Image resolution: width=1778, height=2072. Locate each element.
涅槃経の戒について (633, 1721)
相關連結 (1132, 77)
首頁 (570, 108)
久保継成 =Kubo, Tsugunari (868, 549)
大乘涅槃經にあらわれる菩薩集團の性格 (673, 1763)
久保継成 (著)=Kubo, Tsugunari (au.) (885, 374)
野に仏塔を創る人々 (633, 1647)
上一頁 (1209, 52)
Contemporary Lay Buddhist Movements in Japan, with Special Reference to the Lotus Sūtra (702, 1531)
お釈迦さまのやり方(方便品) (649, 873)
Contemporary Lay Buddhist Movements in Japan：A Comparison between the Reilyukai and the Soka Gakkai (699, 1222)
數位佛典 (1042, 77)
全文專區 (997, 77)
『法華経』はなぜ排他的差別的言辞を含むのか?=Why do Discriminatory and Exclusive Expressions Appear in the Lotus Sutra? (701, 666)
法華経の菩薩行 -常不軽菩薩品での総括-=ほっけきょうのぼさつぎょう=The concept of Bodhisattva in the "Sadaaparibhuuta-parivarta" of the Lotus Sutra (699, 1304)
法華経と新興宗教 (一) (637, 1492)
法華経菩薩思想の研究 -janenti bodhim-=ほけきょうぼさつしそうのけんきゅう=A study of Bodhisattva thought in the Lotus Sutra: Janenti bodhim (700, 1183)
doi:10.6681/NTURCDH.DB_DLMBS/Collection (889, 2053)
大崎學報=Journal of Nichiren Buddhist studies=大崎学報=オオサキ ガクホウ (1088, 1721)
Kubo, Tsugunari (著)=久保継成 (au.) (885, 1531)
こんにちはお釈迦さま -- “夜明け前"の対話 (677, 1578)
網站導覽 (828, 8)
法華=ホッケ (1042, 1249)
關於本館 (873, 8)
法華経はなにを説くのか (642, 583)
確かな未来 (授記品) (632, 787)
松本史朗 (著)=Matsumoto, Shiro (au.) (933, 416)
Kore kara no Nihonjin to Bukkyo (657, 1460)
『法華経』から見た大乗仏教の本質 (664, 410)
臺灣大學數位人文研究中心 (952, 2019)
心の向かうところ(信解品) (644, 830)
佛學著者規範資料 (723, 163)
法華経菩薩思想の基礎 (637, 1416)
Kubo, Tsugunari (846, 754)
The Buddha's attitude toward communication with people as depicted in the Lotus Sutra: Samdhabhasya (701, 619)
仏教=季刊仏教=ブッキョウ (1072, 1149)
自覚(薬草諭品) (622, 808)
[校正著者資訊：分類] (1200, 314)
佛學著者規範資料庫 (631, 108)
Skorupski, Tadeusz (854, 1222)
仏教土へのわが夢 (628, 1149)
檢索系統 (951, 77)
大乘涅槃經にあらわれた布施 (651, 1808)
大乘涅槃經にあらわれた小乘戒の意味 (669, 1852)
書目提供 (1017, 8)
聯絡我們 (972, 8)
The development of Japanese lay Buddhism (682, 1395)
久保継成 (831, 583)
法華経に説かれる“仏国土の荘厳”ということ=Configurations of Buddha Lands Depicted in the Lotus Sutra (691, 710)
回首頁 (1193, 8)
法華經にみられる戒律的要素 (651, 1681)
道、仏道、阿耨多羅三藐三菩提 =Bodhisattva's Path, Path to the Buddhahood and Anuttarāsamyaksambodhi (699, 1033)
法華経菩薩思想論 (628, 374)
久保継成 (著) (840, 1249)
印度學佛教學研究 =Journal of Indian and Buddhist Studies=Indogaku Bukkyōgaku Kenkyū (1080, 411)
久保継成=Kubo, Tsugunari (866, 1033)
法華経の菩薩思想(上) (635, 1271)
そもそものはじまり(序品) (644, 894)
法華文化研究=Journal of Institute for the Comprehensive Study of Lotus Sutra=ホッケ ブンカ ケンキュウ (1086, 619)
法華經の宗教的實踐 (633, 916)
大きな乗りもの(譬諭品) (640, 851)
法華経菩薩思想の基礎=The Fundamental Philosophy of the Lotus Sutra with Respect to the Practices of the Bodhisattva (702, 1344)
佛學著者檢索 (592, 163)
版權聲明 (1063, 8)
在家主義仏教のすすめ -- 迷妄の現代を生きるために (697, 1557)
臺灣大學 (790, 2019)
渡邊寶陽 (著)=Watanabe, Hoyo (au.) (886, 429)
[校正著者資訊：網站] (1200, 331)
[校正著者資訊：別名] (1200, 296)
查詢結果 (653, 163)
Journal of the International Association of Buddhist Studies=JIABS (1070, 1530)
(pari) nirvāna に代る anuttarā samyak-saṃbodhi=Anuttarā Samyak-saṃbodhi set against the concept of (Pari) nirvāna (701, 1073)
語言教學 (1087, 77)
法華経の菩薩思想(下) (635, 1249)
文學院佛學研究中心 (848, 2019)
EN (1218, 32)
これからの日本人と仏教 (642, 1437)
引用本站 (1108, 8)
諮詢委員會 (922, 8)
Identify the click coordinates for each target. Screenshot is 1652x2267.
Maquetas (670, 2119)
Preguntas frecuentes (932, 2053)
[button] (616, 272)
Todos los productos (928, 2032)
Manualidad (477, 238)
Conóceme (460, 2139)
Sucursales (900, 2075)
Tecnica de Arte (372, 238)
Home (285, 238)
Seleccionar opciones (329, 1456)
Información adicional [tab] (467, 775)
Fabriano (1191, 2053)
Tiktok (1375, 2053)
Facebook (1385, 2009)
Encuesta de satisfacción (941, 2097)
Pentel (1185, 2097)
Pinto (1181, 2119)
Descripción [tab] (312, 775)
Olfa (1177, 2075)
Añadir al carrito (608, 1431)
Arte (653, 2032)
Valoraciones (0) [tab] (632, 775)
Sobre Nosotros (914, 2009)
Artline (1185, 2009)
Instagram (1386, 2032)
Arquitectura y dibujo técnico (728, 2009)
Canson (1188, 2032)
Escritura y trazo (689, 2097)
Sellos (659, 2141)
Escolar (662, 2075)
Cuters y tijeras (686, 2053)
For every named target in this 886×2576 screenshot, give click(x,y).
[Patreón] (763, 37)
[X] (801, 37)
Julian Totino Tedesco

### Work instructions
Transcribe the full set of records precisely.

### Task result
Image resolution: width=1778, height=2072. Locate each element.
涅槃経の戒について (633, 1721)
相關連結 (1132, 77)
首頁 (570, 108)
久保継成 =Kubo, Tsugunari (868, 549)
大乘涅槃經にあらわれる菩薩集團の性格 (673, 1763)
久保継成 (著)=Kubo, Tsugunari (au.) (885, 374)
野に仏塔を創る人々 (633, 1647)
上一頁 (1209, 52)
Contemporary Lay Buddhist Movements in Japan, with Special Reference to the Lotus Sūtra (702, 1531)
お釈迦さまのやり方(方便品) (649, 873)
Contemporary Lay Buddhist Movements in Japan：A Comparison between the Reilyukai and the Soka Gakkai (699, 1222)
數位佛典 (1042, 77)
全文專區 (997, 77)
『法華経』はなぜ排他的差別的言辞を含むのか?=Why do Discriminatory and Exclusive Expressions Appear in the Lotus Sutra? (701, 666)
法華経の菩薩行 -常不軽菩薩品での総括-=ほっけきょうのぼさつぎょう=The concept of Bodhisattva in the "Sadaaparibhuuta-parivarta" of the Lotus Sutra (699, 1304)
法華経と新興宗教 (一) (637, 1492)
法華経菩薩思想の研究 -janenti bodhim-=ほけきょうぼさつしそうのけんきゅう=A study of Bodhisattva thought in the Lotus Sutra: Janenti bodhim (700, 1183)
doi:10.6681/NTURCDH.DB_DLMBS/Collection (889, 2053)
大崎學報=Journal of Nichiren Buddhist studies=大崎学報=オオサキ ガクホウ (1088, 1721)
Kubo, Tsugunari (著)=久保継成 (au.) (885, 1531)
こんにちはお釈迦さま -- “夜明け前"の対話 (677, 1578)
網站導覽 (828, 8)
法華=ホッケ (1042, 1249)
關於本館 (873, 8)
法華経はなにを説くのか (642, 583)
確かな未来 (授記品) (632, 787)
松本史朗 (著)=Matsumoto, Shiro (au.) (933, 416)
Kore kara no Nihonjin to Bukkyo (657, 1460)
『法華経』から見た大乗仏教の本質 (664, 410)
臺灣大學數位人文研究中心 (952, 2019)
心の向かうところ(信解品) (644, 830)
佛學著者規範資料 (723, 163)
法華経菩薩思想の基礎 (637, 1416)
Kubo, Tsugunari (846, 754)
The Buddha's attitude toward communication with people as depicted in the Lotus Sutra: Samdhabhasya (701, 619)
仏教=季刊仏教=ブッキョウ (1072, 1149)
自覚(薬草諭品) (622, 808)
[校正著者資訊：分類] (1200, 314)
佛學著者規範資料庫 (631, 108)
Skorupski, Tadeusz (854, 1222)
仏教土へのわが夢 (628, 1149)
檢索系統 (951, 77)
大乘涅槃經にあらわれた布施 (651, 1808)
大乘涅槃經にあらわれた小乘戒の意味 (669, 1852)
書目提供 (1017, 8)
聯絡我們 (972, 8)
The development of Japanese lay Buddhism (682, 1395)
久保継成 (831, 583)
法華経に説かれる“仏国土の荘厳”ということ=Configurations of Buddha Lands Depicted in the Lotus Sutra (691, 710)
回首頁 (1193, 8)
法華經にみられる戒律的要素 (651, 1681)
道、仏道、阿耨多羅三藐三菩提 =Bodhisattva's Path, Path to the Buddhahood and Anuttarāsamyaksambodhi (699, 1033)
法華経菩薩思想論 (628, 374)
久保継成 (著) (840, 1249)
印度學佛教學研究 =Journal of Indian and Buddhist Studies=Indogaku Bukkyōgaku Kenkyū (1080, 411)
久保継成=Kubo, Tsugunari (866, 1033)
法華経の菩薩思想(上) (635, 1271)
そもそものはじまり(序品) (644, 894)
法華文化研究=Journal of Institute for the Comprehensive Study of Lotus Sutra=ホッケ ブンカ ケンキュウ (1086, 619)
法華經の宗教的實踐 (633, 916)
大きな乗りもの(譬諭品) (640, 851)
法華経菩薩思想の基礎=The Fundamental Philosophy of the Lotus Sutra with Respect to the Practices of the Bodhisattva (702, 1344)
佛學著者檢索 (592, 163)
版權聲明 (1063, 8)
在家主義仏教のすすめ -- 迷妄の現代を生きるために (697, 1557)
臺灣大學 (790, 2019)
渡邊寶陽 (著)=Watanabe, Hoyo (au.) (886, 429)
[校正著者資訊：網站] (1200, 331)
[校正著者資訊：別名] (1200, 296)
查詢結果 (653, 163)
Journal of the International Association of Buddhist Studies=JIABS (1070, 1530)
(pari) nirvāna に代る anuttarā samyak-saṃbodhi=Anuttarā Samyak-saṃbodhi set against the concept of (Pari) nirvāna (701, 1073)
語言教學 (1087, 77)
法華経の菩薩思想(下) (635, 1249)
文學院佛學研究中心 (848, 2019)
EN (1218, 32)
これからの日本人と仏教 (642, 1437)
引用本站 (1108, 8)
諮詢委員會 (922, 8)
Identify the click coordinates for each target. Screenshot is 1652x2267.
Maquetas (670, 2119)
Preguntas frecuentes (932, 2053)
[button] (616, 272)
Todos los productos (928, 2032)
Manualidad (477, 238)
Conóceme (460, 2139)
Sucursales (900, 2075)
Tecnica de Arte (372, 238)
Home (285, 238)
Seleccionar opciones (329, 1456)
Información adicional [tab] (467, 775)
Fabriano (1191, 2053)
Tiktok (1375, 2053)
Facebook (1385, 2009)
Encuesta de satisfacción (941, 2097)
Pentel (1185, 2097)
Pinto (1181, 2119)
Descripción [tab] (312, 775)
Olfa (1177, 2075)
Añadir al carrito (608, 1431)
Arte (653, 2032)
Valoraciones (0) [tab] (632, 775)
Sobre Nosotros (914, 2009)
Artline (1185, 2009)
Instagram (1386, 2032)
Arquitectura y dibujo técnico (728, 2009)
Canson (1188, 2032)
Escritura y trazo (689, 2097)
Sellos (659, 2141)
Escolar (662, 2075)
Cuters y tijeras (686, 2053)
For every named target in this 886×2576 screenshot, give click(x,y).
[Patreón] (763, 37)
[X] (801, 37)
Julian Totino Tedesco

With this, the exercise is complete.